Much of the NBA’s elite sat out the trade-deadline dance. Milwaukee did pick up Jae Crowder, a playoff-tough swingman who couldn’t find agreement with Phoenix and hasn’t played this season. The Clippers rearranged the furniture and picked up Mason Plumlee to back up Ivica Zubac, and subtracted Luke Kennard while they added Eric Gordon. They also got Bones Hyland, the bench catalyst whom Denver no longer wanted.
Atlanta got better when Detroit dropped Saddiq Bey into its lap. Detroit might have gotten better, long term, by getting James Wiseman from the Warriors. Wiseman is a former second-overall pick who played virtually no college basketball, and, paired with Jalen Duren down low, has possibilities.
The Lakers freed themselves from Russell Westbrook and picked up old friend D’Angelo Russell, who can ring the bell from outside. They also got Jarred Vanderbilt, who is exactly the type of no-frills rebounder, defender and zealot they didn’t have. They undid some of that solid work by shipping Thomas Bryant, an increasingly useful big man, to Denver and getting Mo Bamba from Orlando. Bamba has a 7-foot-10 wingspan but hasn’t yet learned to fly.
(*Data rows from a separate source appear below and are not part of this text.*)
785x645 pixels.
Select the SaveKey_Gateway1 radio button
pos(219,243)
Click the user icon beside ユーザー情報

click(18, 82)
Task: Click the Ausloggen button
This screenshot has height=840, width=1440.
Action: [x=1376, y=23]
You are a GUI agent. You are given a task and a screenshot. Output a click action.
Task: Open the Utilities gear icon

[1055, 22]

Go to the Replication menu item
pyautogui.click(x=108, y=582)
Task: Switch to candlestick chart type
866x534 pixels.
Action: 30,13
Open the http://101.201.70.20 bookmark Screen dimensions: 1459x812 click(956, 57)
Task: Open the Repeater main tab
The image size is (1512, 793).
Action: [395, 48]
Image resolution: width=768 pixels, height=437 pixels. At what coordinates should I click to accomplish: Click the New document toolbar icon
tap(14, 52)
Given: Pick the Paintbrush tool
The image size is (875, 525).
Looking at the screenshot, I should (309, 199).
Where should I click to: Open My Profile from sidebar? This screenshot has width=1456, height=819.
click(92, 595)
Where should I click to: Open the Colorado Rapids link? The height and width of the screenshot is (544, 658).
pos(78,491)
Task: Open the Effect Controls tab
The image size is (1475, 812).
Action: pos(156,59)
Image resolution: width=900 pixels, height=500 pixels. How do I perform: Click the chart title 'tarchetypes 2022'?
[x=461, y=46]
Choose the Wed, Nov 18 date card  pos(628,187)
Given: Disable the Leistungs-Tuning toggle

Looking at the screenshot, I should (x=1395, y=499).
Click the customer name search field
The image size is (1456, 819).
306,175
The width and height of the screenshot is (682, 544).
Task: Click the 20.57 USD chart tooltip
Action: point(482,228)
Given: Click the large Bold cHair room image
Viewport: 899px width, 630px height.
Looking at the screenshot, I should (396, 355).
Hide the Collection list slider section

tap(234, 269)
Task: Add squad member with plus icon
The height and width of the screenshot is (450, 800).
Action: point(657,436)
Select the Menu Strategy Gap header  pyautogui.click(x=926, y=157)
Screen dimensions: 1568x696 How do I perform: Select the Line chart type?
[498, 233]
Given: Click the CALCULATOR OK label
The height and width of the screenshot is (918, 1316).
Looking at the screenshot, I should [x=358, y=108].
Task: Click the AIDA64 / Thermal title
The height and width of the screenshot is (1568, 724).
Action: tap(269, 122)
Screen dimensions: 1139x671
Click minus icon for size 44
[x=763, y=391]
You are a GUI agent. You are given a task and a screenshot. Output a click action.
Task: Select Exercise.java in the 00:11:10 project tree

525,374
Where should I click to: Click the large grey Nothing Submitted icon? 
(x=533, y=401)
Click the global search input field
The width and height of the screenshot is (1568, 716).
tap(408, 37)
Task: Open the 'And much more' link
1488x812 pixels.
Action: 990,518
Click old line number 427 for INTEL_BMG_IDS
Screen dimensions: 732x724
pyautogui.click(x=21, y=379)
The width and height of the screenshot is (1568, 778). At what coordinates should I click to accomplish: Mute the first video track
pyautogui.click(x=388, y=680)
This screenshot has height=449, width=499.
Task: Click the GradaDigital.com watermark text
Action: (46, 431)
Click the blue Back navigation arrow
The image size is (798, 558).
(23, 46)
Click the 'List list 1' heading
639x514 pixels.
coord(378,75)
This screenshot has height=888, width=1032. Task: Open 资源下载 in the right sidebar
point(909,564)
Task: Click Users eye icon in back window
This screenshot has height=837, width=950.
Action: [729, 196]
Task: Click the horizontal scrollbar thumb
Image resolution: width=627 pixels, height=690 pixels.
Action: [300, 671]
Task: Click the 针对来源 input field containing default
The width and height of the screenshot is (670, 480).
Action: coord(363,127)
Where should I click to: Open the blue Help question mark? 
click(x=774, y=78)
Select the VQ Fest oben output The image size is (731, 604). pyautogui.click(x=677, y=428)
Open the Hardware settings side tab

Bryant will be a significant backup center to Nikola Jokic, although one can envision the two playing together, and Jokic filling Bryant’s backpack with dunkable passes.
It was exactly the type of caffeinated week that a sleepy NBA regular-season needed. It also shifted the league’s collective gaze to Phoenix, where the interest rate has skyrocketed, but insurance is scarce.
Good column, Mark. Lots of talk that this deal is the biggest in NBA history. All that talk, of course, forgets Lakers' acquisition of Kareem from Milwaukee. I'm not even sure it's the biggest trade in Suns' history. Not yet, anyway. If they win the title -- their first ever -- this year or next, it will be. For now, it's at the top of the Suns blockbuster list, alongside getting Charles Barkley from Philly and the Dennis Johnson-for-Paul Westphal swap with Seattle.